## Consignes
- 1) Pouvez-vous reproduire le passage de l'article sur Happy Apocalypse qui s'ouvre sur les mots contenant "Happy Apocalypse, une" et se termine par "cette dystopie théâtrale." ?
- 2) Quels personnages du spectacle l'article sur Happy Apocalypse présente-t-il un par un, chacun avec sa propre description ?
- 3) Répondez aux questions suivantes à partir de l'article sur Happy Apocalypse.
(a) Quand et où le spectacle est-il programmé ?
(b) Combien de musiciens seront sur scène ?
(c) Quelle question les animaux soulèvent-ils ?
----- Extrait choisi
Happy Apocalypse, une catharsis très énergetique de nos peurs
Tout change, tout tangue, tout inquiète. Que deviennent nos idéaux à l’heure du transhumanisme, de la course au progrès technologique, du réchauffement climatique etc. ? Avons-nous encore le droit à la fragilité ?
Nul ne sait de quoi l’avenir sera fait et le spectacle Happy Apocalypse programmé le 7 février au Point d’eau d’Ostwald ne prétend pas donner de mode d’emploi.
« Il y a une voie à trouver, ce n’est pas à nous – artistes – de la définir, mais nous pouvons dire qu’il faut chercher », précise Jean-Christophe Dollé, auteur du texte de cette dystopie théâtrale.
« Il s’agit d’un conte aux allures scientifiques », ajoute Clotilde Morgiève qui en signe la mise en scène avec Jean-Christophe.
UNE HUMANITÉ EN MUTATION
Rencontrés en septembre, durant une semaine de résidence pré-création au Point d’eau, Clotilde et Jean-Christophe évoquent un conte « très énergique », « psychédélique dans la forme et teinté de musique pop rock électro ».
Trois musiciens seront sur scène pour accompagner cinq comédiens interprétant onze personnages et, par le biais de masques, quelques animaux. Se croiseront en plateau, une généticienne écrasante de savoir soudain prise de hoquet, sa fille, une jeune femme hybride née au croisement de sa mère avec un… varan de Komodo, mais qui finira par assumer sa différence, un astrophysicien en fauteuil roulant s’exprimant par une voix artificielle – toute référence à Stephen Hawking est assumée – un homme papillon empreint de fragilité, une performeuse nihiliste avalée par sa dernière oeuvre ainsi que tout un tas de personnages hybrides dessinant une humanité en mutation au coeur d’un cosmos qui dicte ses lois encore méconnues. L’univers est-il toujours en expansion ou a-t-il commencé à se rétracter en nous affectant d’ores et déjà ? Les scientifiques s’interrogent…
Quant aux animaux, ils soulèvent la question de l’esclavage moderne auquel les soumet la recherche scientifique.
----------
----- Données brutes
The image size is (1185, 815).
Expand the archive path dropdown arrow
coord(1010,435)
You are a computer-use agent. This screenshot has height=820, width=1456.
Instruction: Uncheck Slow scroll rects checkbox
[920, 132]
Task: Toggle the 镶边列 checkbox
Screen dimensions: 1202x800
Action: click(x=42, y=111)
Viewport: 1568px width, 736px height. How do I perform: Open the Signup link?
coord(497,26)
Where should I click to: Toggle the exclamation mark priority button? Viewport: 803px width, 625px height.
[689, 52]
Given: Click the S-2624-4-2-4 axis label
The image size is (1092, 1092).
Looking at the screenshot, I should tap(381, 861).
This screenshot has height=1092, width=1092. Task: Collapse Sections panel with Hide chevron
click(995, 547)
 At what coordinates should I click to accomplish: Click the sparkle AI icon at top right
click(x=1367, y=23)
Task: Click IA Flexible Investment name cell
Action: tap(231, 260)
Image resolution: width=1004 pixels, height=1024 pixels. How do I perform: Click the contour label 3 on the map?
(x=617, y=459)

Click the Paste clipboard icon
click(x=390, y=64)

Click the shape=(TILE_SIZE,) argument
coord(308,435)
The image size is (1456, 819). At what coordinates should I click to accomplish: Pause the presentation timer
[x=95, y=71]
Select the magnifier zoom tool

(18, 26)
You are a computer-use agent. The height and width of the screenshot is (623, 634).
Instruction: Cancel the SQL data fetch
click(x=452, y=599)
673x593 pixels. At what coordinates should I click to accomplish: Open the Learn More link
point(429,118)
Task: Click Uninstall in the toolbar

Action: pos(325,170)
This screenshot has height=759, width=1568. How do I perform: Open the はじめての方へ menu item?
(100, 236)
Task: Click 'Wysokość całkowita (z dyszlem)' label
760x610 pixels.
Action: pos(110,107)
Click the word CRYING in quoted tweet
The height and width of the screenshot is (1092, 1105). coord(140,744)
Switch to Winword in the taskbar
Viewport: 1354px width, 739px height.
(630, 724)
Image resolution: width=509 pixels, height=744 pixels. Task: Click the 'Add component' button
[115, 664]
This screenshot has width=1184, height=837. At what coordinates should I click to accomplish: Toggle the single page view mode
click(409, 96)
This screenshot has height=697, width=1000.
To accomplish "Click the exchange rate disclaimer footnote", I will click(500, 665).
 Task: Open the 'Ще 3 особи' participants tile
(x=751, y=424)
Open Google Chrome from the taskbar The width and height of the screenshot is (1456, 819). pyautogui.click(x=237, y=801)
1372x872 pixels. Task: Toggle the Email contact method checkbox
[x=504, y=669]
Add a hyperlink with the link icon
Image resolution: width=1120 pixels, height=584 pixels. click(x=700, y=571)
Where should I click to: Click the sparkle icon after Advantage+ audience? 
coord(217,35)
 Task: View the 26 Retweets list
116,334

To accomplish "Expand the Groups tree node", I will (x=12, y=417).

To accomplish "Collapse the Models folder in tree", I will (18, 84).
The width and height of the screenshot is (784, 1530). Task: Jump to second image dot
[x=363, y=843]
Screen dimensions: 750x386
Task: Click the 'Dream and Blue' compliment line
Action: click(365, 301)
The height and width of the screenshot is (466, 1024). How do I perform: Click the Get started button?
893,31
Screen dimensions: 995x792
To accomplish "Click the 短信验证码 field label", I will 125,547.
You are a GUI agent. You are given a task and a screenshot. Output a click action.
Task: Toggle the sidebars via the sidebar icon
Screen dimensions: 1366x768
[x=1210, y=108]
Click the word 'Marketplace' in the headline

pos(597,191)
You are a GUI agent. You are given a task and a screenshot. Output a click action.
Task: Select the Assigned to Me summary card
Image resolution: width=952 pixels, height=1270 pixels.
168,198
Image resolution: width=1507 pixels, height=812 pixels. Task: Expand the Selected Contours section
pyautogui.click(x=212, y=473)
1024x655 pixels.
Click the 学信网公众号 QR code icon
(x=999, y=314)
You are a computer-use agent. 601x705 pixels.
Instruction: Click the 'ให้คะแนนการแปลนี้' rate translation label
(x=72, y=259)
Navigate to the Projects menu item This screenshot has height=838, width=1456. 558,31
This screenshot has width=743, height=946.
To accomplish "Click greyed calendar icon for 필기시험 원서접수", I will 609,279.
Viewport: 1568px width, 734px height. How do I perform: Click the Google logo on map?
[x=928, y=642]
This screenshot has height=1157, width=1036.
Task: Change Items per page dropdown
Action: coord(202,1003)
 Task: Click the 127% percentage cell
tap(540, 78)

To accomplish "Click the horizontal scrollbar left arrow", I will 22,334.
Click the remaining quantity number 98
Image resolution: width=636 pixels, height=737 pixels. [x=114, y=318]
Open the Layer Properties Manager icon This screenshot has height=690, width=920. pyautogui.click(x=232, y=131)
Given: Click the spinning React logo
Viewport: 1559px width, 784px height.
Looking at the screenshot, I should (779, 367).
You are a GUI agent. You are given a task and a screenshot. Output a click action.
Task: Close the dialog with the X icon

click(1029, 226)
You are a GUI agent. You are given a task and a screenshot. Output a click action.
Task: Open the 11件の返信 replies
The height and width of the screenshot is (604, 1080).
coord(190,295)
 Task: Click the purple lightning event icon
----------
## Résultats par consigne
- 1)
Happy Apocalypse, une catharsis très énergetique de nos peurs
Tout change, tout tangue, tout inquiète. Que deviennent nos idéaux à l’heure du transhumanisme, de la course au progrès technologique, du réchauffement climatique etc. ? Avons-nous encore le droit à la fragilité ?
Nul ne sait de quoi l’avenir sera fait et le spectacle Happy Apocalypse programmé le 7 février au Point d’eau d’Ostwald ne prétend pas donner de mode d’emploi.
« Il y a une voie à trouver, ce n’est pas à nous – artistes – de la définir, mais nous pouvons dire qu’il faut chercher », précise Jean-Christophe Dollé, auteur du texte de cette dystopie théâtrale.

- 2)
- une généticienne écrasante de savoir soudain prise de hoquet
- sa fille, une jeune femme hybride née au croisement de sa mère avec un varan de Komodo
- un astrophysicien en fauteuil roulant s'exprimant par une voix artificielle
- un homme papillon empreint de fragilité
- une performeuse nihiliste avalée par sa dernière œuvre

- 3)
(a) Le 7 février, au Point d'eau d'Ostwald.
(b) Trois.
(c) La question de l'esclavage moderne auquel les soumet la recherche scientifique.